Records shown:
=== Begin Enclosure ===

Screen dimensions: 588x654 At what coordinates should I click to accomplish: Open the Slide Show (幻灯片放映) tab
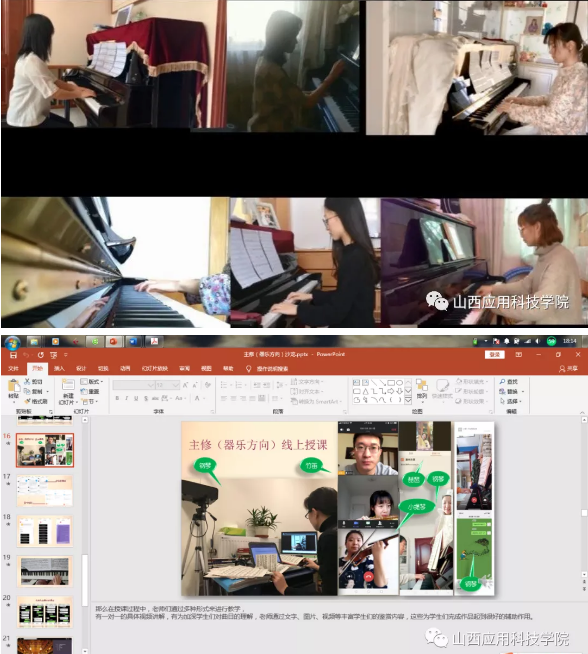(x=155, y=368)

=== End Enclosure ===
=== Begin Enclosure ===

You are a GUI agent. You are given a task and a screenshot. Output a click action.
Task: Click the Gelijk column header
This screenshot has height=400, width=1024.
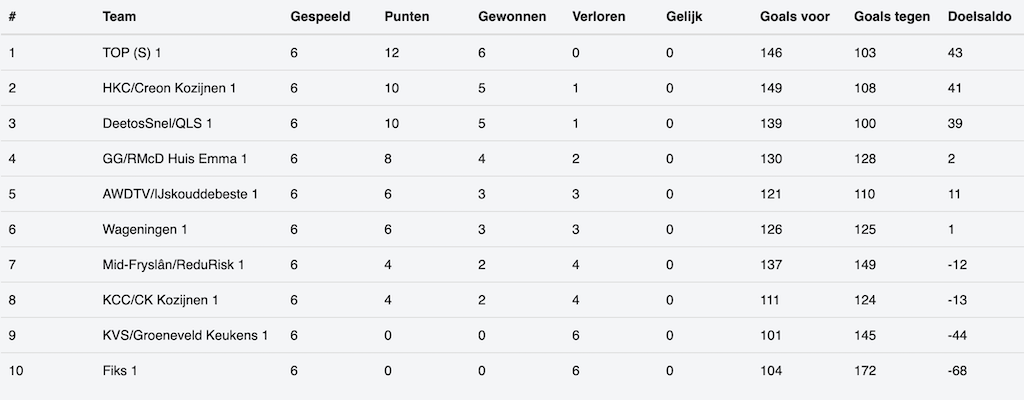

=== End Enclosure ===

Problem: Reproduce exactly, and with no other material, the lines between those holding "Task: Click the Gelijk column header" and "This screenshot has height=400, width=1024.", inclusive.

Result of this task:
Task: Click the Gelijk column header
This screenshot has height=400, width=1024.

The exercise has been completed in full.